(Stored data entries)
---*---

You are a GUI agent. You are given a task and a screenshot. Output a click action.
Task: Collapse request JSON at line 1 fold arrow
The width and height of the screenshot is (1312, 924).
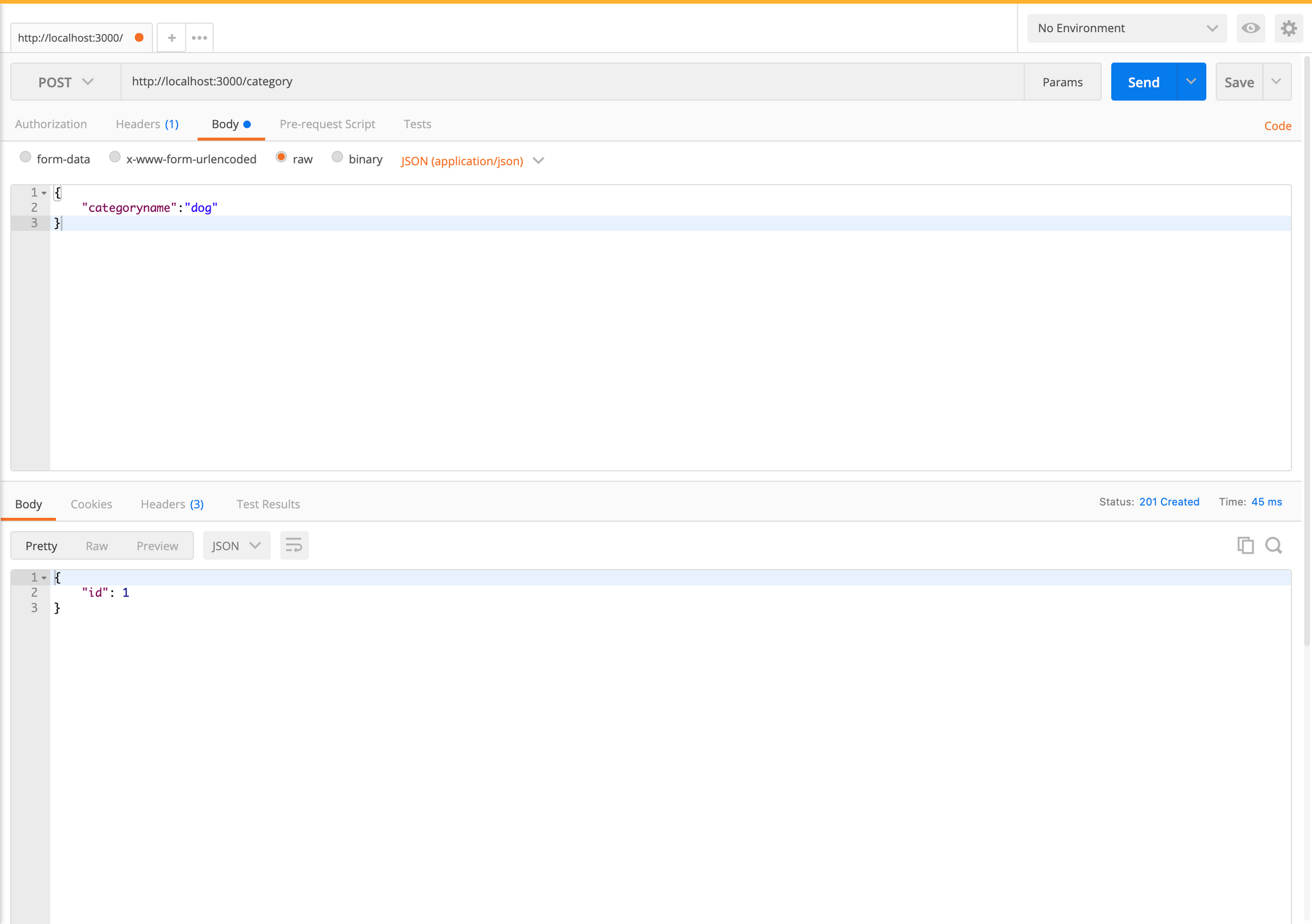tap(44, 193)
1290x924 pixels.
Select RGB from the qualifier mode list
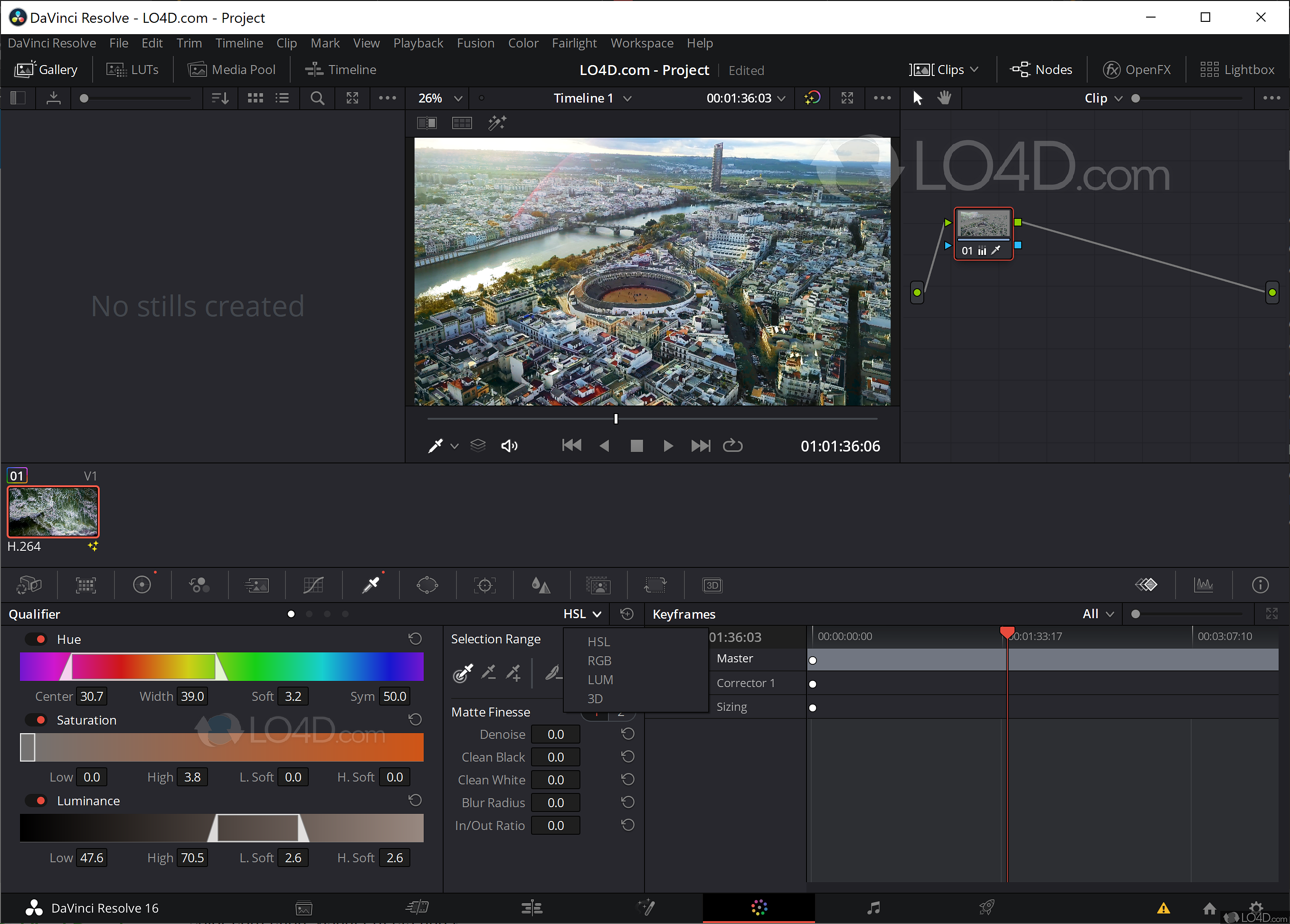click(x=599, y=660)
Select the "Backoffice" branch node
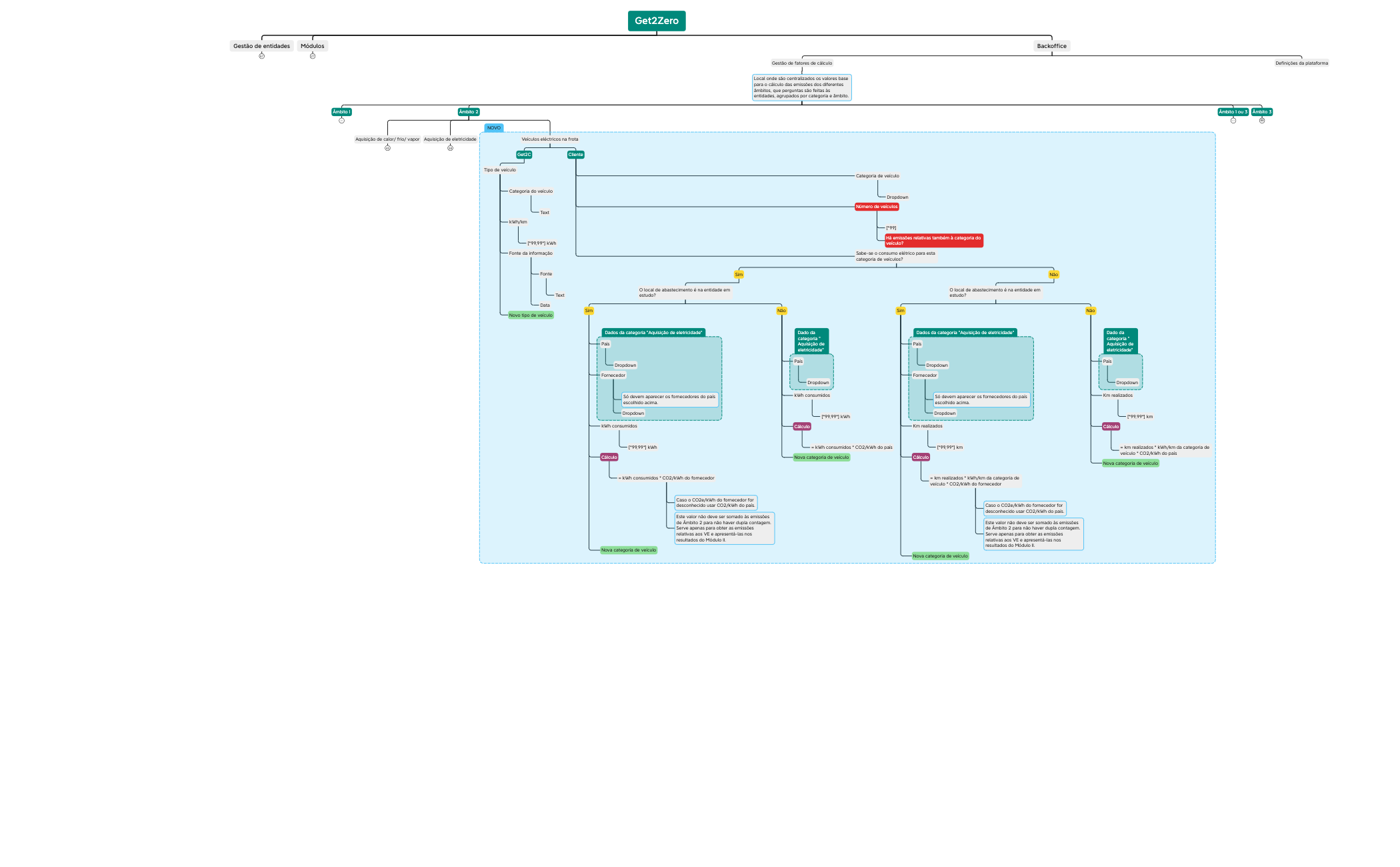1400x867 pixels. (x=1052, y=45)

---*---

Each line of the data above is to be output exactly; the pictures are not to appear.

| RESULT OF THE EXERCISE |
You are a GUI agent. You are given a task and a screenshot. Output a click action.
Task: Collapse request JSON at line 1 fold arrow
The width and height of the screenshot is (1312, 924).
tap(44, 193)
1290x924 pixels.
Select RGB from the qualifier mode list
click(x=599, y=660)
Select the "Backoffice" branch node
1400x867 pixels. (x=1052, y=45)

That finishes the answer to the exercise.